In time, that noise grew into music. Cheever decamped in 1951 for Westchester and launched the first golden lap of his career. His early stories had tended to trace a traditional shape, culminating in an open epiphany or tidy revelation. (The snubbed teacher wasn't drowning herself, just going for a swim!) These first mature pieces, though, take wider and more understated paths. Cheever's 1954 "The Country Husband" introduces us to Frances Weed, a dutiful husband and father who survives an airplane emergency only to fall in love with his children's "frowning and beautiful" baby-sitter.
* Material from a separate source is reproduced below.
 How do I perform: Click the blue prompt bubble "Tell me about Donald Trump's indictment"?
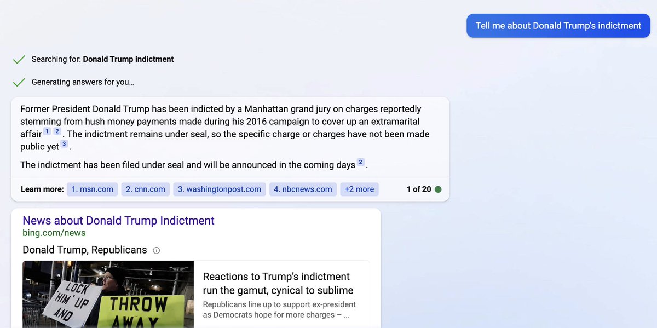(557, 25)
Weed suffers his desire in the endless obbligato of domestic life until a local shrink tells him to channel his anguish into woodworking. Harmony returns to the town. The story concludes with a wandering dog and one of the most tightly virtuosic and often quoted passages in postwar fiction:

The last to come is Jupiter. He prances through the tomato vines, holding in his generous mouth the remains of an evening slipper. Then it is dark; it is a night where kings in golden suits ride elephants over the mountains.
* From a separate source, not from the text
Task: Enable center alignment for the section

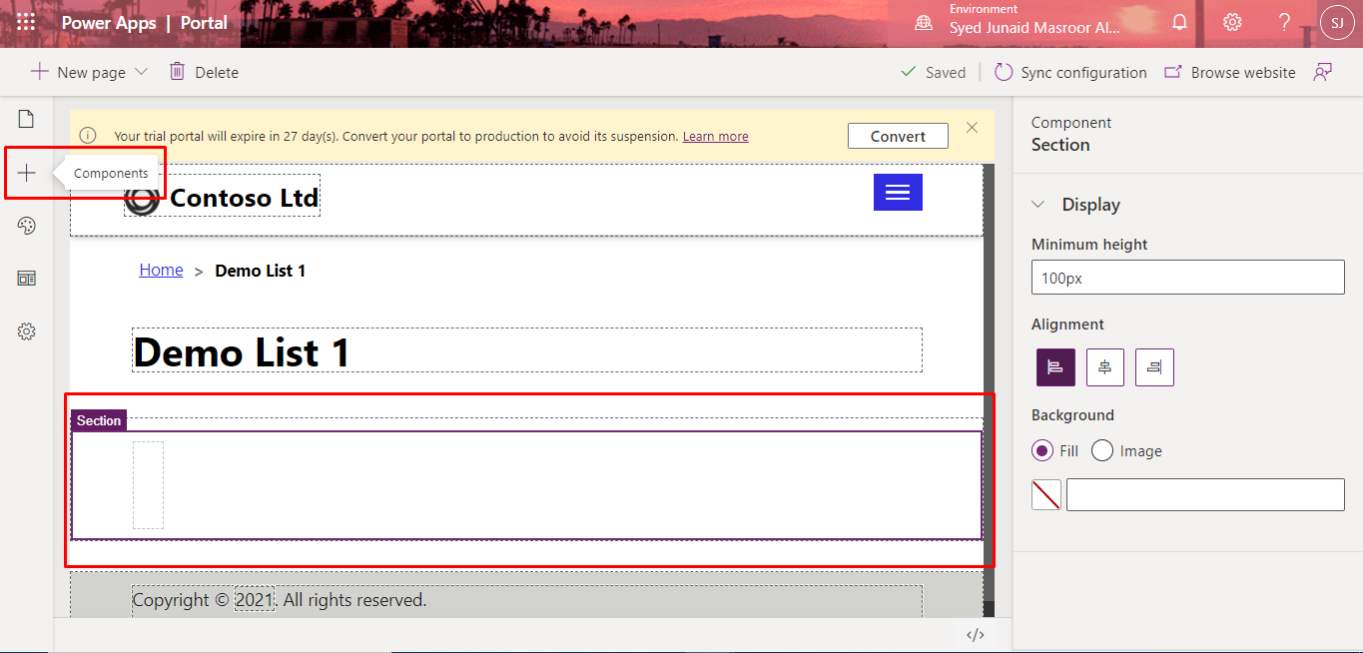Action: 1104,366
This is a Dionysian wail hidden in the order of the night. Cheever brings us down on all fours with the dog and the slipper—down even to the vines hugging the ground—before flinging us up toward the stylized, aspiring image of Hannibal on his beast.We rocket out of the suburban evening, aiming for the light of grandeur, only to stall halfway and founder. It's a verbal arc that makes us feelthe tragic constriction of Francis Weed's Westchester life.

Cheever, at his best, has this uncanny control, this ability to make the English language fire on every cylinder into the odd, ecstatic regions of the nervous system. His life followed an equally avid course. Everything was Eros: Sex, visceral pleasure, and spiritual transcendence blurred together in Cheever's eyes to shape what his editor called his "joyful knowledge." He had a lifelong penchant for diving naked into ponds and other people's swimming pools. He threw himself similarly into trysts with men and women, carrying the former encounters as a painful secret while boasting wildly of the latter. The flip side of this cosmic randiness was a profound sense of deprivation when the world didn't respond in kind. It rarely did. "I am sad," he wrote; "I am weary; I am weary of being a boy of fifty; I am weary of my capricious dick, but it seems unmanly of me to say so."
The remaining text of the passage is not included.